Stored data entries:
:::

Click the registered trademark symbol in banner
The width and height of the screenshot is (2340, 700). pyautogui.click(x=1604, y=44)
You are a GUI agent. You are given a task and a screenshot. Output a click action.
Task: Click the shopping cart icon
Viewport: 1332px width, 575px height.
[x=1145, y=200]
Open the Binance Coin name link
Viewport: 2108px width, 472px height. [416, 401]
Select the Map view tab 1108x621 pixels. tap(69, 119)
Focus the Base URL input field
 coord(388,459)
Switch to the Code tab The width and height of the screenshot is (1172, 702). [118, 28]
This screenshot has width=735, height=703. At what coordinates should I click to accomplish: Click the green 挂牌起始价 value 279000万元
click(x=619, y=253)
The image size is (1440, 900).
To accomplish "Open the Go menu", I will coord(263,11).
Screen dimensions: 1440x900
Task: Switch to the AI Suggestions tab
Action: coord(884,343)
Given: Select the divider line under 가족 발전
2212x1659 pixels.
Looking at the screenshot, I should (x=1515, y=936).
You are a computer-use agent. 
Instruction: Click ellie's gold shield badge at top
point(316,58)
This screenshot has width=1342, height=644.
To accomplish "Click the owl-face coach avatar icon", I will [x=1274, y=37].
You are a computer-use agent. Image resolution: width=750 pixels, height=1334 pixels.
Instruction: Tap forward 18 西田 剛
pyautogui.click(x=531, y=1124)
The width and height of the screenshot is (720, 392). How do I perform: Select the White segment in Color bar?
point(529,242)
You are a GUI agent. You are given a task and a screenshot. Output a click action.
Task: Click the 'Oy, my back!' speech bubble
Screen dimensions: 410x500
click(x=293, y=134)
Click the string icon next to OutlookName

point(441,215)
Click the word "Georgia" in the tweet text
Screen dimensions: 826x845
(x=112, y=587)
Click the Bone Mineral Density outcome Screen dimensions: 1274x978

:::

_Work item:_ The records above should be repeated exactly. Print them all.

_The completed task:_
Click the registered trademark symbol in banner
The width and height of the screenshot is (2340, 700). pyautogui.click(x=1604, y=44)
You are a GUI agent. You are given a task and a screenshot. Output a click action.
Task: Click the shopping cart icon
Viewport: 1332px width, 575px height.
[x=1145, y=200]
Open the Binance Coin name link
Viewport: 2108px width, 472px height. [416, 401]
Select the Map view tab 1108x621 pixels. tap(69, 119)
Focus the Base URL input field
 coord(388,459)
Switch to the Code tab The width and height of the screenshot is (1172, 702). [118, 28]
This screenshot has width=735, height=703. At what coordinates should I click to accomplish: Click the green 挂牌起始价 value 279000万元
click(x=619, y=253)
The image size is (1440, 900).
To accomplish "Open the Go menu", I will coord(263,11).
Screen dimensions: 1440x900
Task: Switch to the AI Suggestions tab
Action: coord(884,343)
Given: Select the divider line under 가족 발전
2212x1659 pixels.
Looking at the screenshot, I should (x=1515, y=936).
You are a computer-use agent. 
Instruction: Click ellie's gold shield badge at top
point(316,58)
This screenshot has width=1342, height=644.
To accomplish "Click the owl-face coach avatar icon", I will [x=1274, y=37].
You are a computer-use agent. Image resolution: width=750 pixels, height=1334 pixels.
Instruction: Tap forward 18 西田 剛
pyautogui.click(x=531, y=1124)
The width and height of the screenshot is (720, 392). How do I perform: Select the White segment in Color bar?
point(529,242)
You are a GUI agent. You are given a task and a screenshot. Output a click action.
Task: Click the 'Oy, my back!' speech bubble
Screen dimensions: 410x500
click(x=293, y=134)
Click the string icon next to OutlookName

point(441,215)
Click the word "Georgia" in the tweet text
Screen dimensions: 826x845
(x=112, y=587)
Click the Bone Mineral Density outcome Screen dimensions: 1274x978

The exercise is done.